Ecevit Hanı da rota üzerinde ayrıca görülmesi, vakit ayrılması gereken yerler arasında. Kastamonu Valiliği tarafından “İnebolu’dan Ankara’ya Atatürk ve İstiklal Yolu” kapsamında, mümkün olduğu kadar aslına uygun olarak tekrar inşaa edilen han Milli Mücadele döneminde yöre kadınlarının kağnılarla ilerlerken dinlendikleri ilk noktalardan biri olma özelliğine sahip. Seydiler Yumurtacı Hüseyin Ağa, Üyük, Ödemiş gibi on altı adet daha han varmış eskiden bu alanda. Şimdilerde sadece Ecevit Hanı restore edilerek turizme kazandırılmış durumda. Rotanın devamı da yine hemen hanın karşısından devam etmekte.
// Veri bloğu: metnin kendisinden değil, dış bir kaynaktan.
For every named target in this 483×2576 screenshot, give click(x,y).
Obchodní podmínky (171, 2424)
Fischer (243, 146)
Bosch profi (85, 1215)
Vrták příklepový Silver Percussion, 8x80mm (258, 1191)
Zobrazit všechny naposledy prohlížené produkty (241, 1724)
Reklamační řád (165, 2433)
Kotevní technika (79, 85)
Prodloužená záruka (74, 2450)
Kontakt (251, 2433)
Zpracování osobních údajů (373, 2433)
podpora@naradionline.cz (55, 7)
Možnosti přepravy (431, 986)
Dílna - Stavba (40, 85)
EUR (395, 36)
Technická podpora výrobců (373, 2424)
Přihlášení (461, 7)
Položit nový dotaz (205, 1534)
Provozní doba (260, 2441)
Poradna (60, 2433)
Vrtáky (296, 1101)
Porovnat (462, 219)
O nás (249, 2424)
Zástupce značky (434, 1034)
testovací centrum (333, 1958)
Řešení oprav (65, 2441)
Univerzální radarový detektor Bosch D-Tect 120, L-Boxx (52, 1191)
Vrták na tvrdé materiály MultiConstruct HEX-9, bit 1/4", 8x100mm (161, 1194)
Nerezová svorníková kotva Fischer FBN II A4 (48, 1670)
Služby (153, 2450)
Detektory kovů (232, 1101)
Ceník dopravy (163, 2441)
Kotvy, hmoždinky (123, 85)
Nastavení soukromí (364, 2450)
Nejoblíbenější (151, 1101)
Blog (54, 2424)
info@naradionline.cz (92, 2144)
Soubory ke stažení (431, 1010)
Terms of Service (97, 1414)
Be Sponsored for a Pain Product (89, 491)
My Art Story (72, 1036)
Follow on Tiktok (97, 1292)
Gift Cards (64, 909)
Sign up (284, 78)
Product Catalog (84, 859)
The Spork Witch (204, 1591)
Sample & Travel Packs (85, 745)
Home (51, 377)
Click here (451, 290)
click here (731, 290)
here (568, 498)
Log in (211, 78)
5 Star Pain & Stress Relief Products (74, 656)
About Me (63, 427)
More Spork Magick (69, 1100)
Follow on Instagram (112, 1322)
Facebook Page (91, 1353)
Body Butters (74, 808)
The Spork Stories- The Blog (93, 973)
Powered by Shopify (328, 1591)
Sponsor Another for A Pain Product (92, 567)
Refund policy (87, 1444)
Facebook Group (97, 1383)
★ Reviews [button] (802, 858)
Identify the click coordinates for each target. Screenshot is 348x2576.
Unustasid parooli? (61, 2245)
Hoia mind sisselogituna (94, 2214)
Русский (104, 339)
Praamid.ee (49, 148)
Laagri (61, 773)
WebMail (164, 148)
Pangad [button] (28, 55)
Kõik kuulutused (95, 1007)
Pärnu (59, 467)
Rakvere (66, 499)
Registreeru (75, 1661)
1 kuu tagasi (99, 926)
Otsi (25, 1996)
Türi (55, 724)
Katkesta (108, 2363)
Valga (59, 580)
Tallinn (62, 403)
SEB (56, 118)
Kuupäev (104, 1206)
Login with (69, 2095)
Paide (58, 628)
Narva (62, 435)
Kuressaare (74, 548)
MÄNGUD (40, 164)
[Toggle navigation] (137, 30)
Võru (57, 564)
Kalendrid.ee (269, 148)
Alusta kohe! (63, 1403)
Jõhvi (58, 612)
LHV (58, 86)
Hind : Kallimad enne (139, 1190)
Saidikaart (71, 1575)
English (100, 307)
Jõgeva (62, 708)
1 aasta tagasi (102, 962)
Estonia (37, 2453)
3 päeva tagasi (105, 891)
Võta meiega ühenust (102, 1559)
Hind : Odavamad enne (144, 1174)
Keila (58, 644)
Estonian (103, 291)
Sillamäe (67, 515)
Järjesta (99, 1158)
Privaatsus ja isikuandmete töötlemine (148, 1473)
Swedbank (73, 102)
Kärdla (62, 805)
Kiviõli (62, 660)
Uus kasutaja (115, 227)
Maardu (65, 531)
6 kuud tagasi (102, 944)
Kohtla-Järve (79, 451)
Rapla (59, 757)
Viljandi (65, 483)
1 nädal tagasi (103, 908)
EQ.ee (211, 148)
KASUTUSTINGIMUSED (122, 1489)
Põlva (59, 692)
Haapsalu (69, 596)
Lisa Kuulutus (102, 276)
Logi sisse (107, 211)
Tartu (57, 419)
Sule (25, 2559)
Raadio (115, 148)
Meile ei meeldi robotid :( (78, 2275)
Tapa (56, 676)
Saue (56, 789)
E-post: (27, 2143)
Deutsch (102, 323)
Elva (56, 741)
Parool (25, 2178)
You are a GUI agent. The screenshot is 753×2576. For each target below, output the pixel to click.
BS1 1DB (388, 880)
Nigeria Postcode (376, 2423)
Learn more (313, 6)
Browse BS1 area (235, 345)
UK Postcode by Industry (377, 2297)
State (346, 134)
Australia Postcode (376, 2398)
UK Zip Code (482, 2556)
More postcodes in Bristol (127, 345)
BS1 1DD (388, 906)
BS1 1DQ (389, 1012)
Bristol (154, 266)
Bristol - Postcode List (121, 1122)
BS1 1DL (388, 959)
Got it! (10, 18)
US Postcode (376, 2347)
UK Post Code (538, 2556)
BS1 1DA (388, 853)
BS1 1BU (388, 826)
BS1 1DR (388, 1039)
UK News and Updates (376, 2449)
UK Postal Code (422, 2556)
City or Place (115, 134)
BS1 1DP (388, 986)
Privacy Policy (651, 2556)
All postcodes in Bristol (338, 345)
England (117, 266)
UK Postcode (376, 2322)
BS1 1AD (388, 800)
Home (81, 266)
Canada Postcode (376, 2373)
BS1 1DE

İstiklal Yolu – 3. Gün: Seydiler’den Kastamonu Cumhuriyet Meydanı’na

Küre’ye vardığımda ufak ufak toplanan bulutlar toplanıyordu. İlk iş tekrar hava kontrolü yapıyorum. Günün aydınlanmasıyla yola koyuluyorum.  Amacım mümkün olduğu kadar erken bir şekilde Seydiler’e varmak. Küre’den ayrıldığımı haber verip başlıyorum Ecevit Hanı karşısından yürümeye. 1000 metreden 1360 metreye doğru yaklaşık 6 kilometrelik dik bir çıkış başlıyor. Molaları daha kısa tutmaya karar veriyorum. Rotanın en yüksek noktasına ulaştığımda keyifle manzaranın tadını çıkarıyorum. Sonrasında ise iniş başlıyor artık. Beklediğimden daha erken Seydiler’e varacağımı anlayınca yol üzerindeki bir kahvehanede duraklıyorum yorgunluk çayı için. İçeri girer girmez “jandarma seni sordu” diyorlar. Telefonumu açar açmaz mesaj düşüyor. Seydiler İlçe Jandarma Komutanlığı beni bekliyor. Çayın arından tekrar düşüyorum yola. Hemen çıkışta 4 tane köpek yol boyunca takip ediyor beni. Orman, yol, iniş, çıkış derken kilometrelerce yürüyoruz beraber. Ne yapsam ayrılmıyorlar yanımdan uzun bir süre. Mola verdiğim bir sonraki noktada, dere kenarında ikisi ayrılıyor, diğer ikisi hala benimle devam ediyor Seydiler’e kadar. Benzin istasyonuna vardığımda, istasyona giriyor köpekler için yiyebilecekleri bir şeyler rica ediyorum. Memnuniyetle yardımcı oluyorlar.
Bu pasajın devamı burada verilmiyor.